§ **Task brief**
Sift through the material below and return the lines with "Industry".

§ **Data extract**
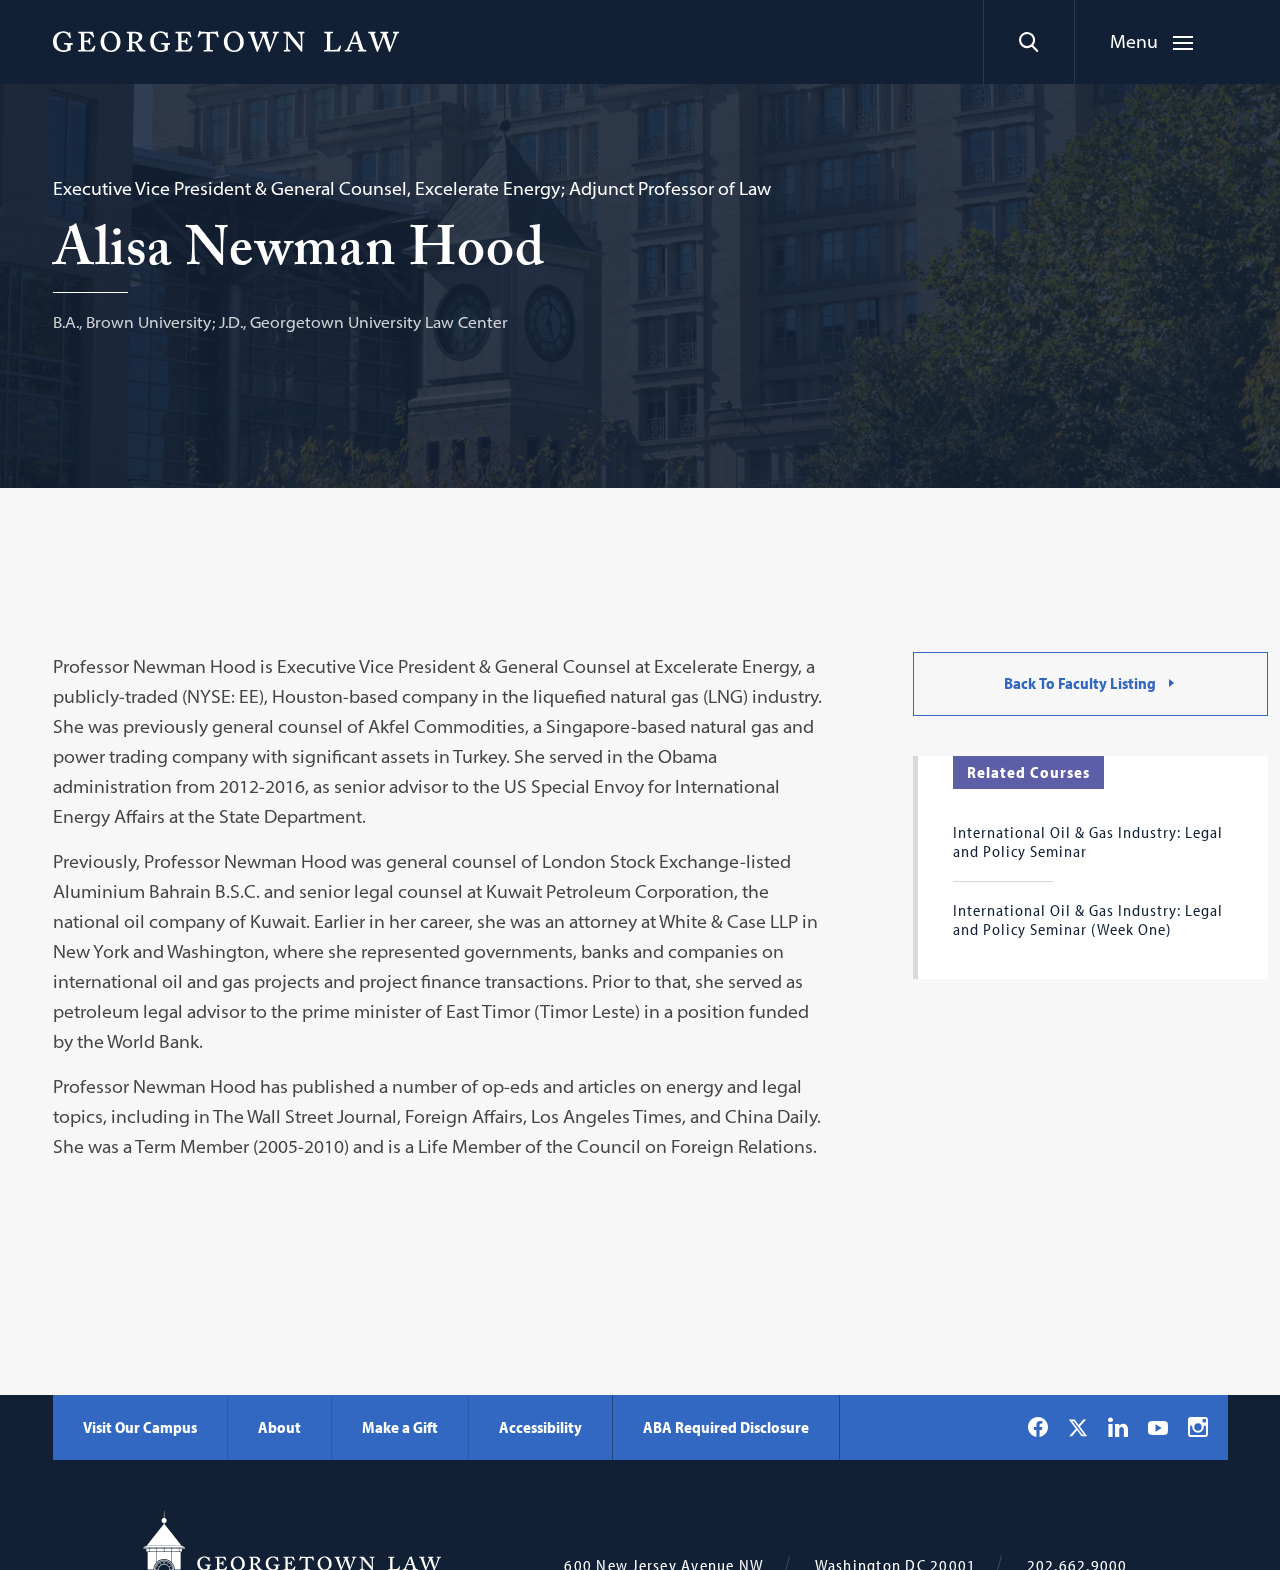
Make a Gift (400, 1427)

--

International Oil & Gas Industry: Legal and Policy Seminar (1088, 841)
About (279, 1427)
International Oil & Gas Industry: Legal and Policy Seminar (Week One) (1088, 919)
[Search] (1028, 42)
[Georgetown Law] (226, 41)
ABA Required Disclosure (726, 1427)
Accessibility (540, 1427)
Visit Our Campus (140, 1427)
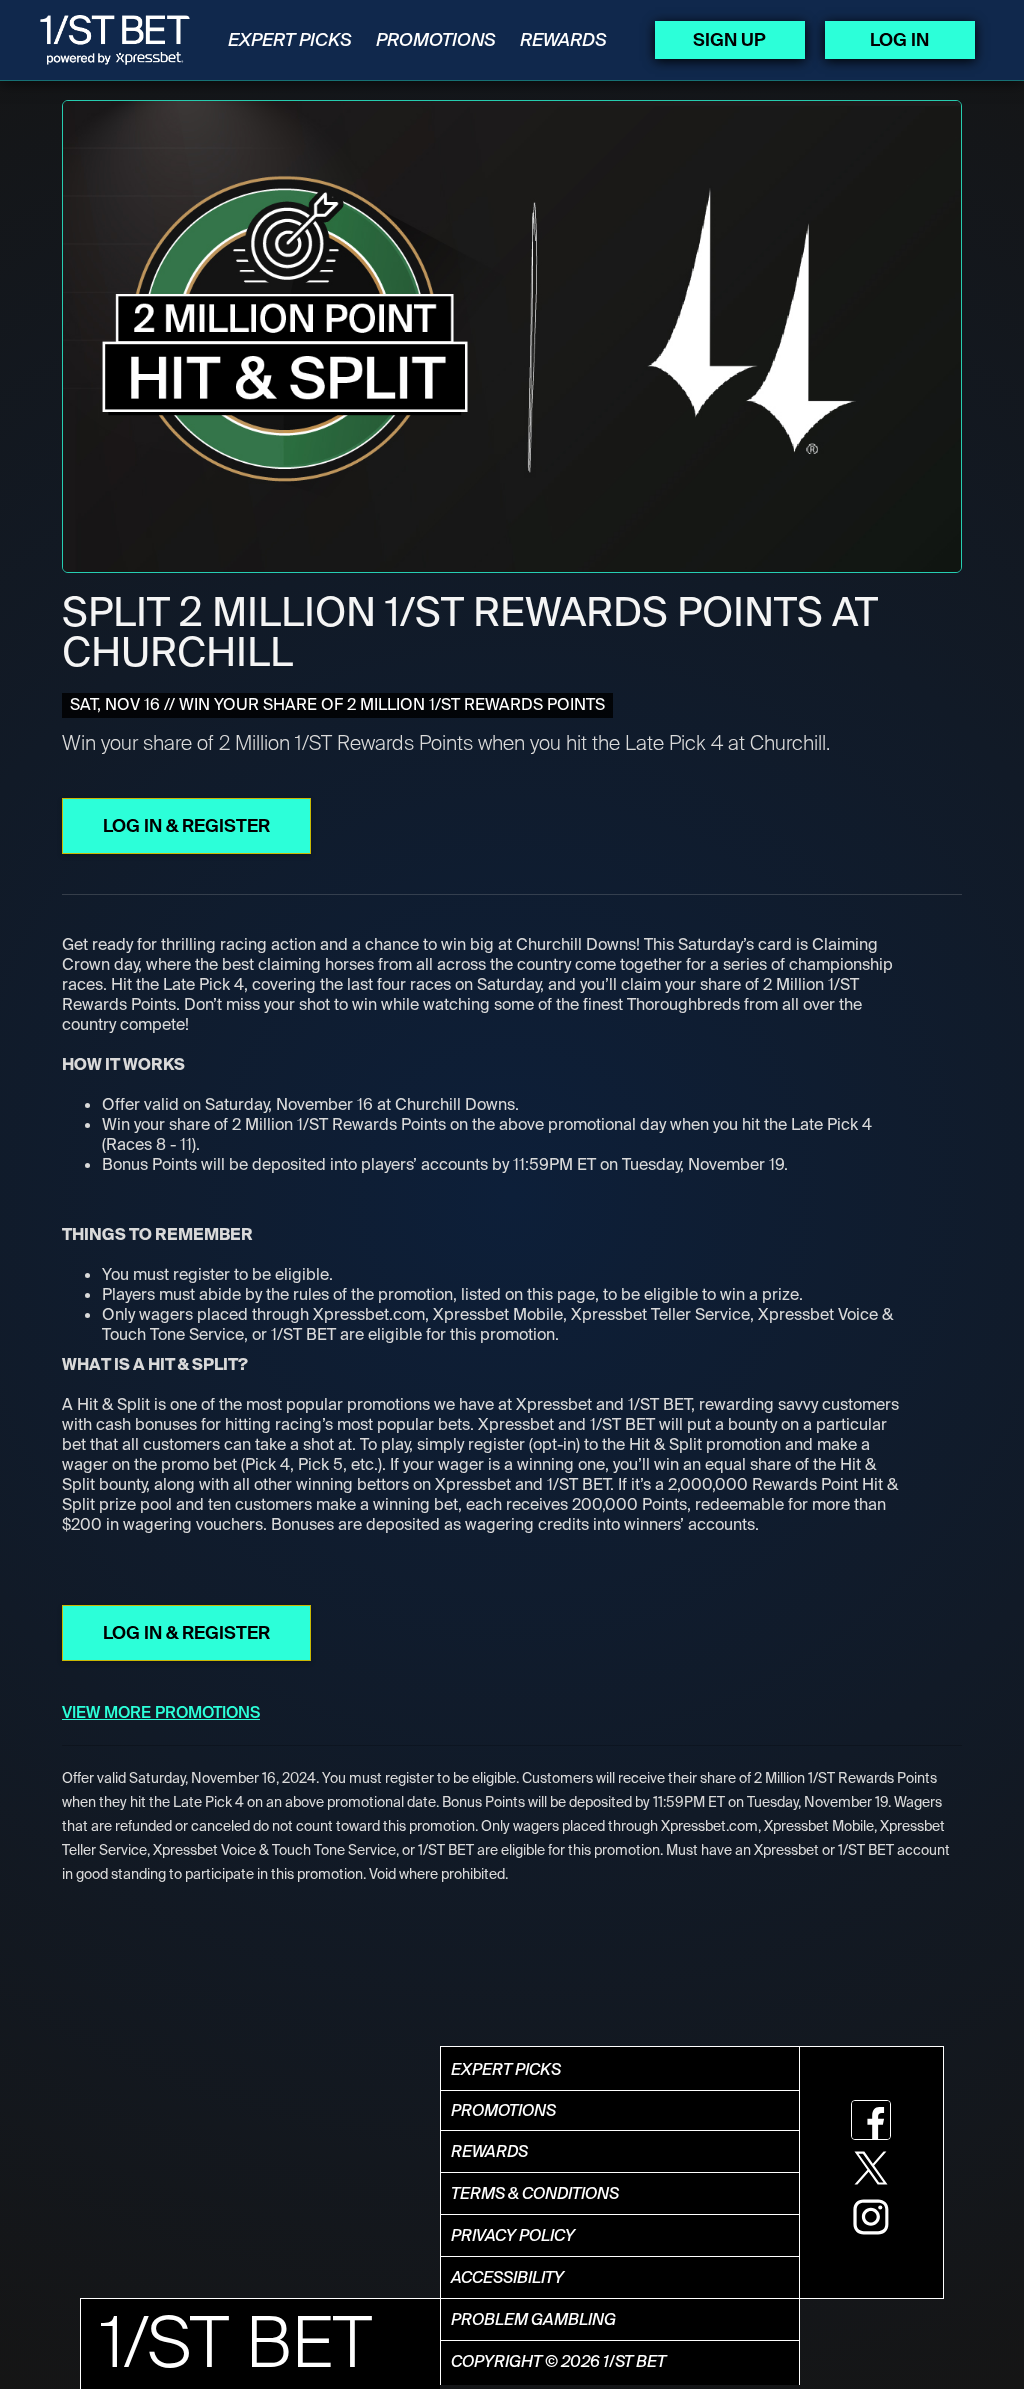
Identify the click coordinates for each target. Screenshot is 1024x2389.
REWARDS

§ **Task output**
International Oil & Gas Industry: Legal and Policy Seminar (1088, 841)
International Oil & Gas Industry: Legal and Policy Seminar (Week One) (1088, 919)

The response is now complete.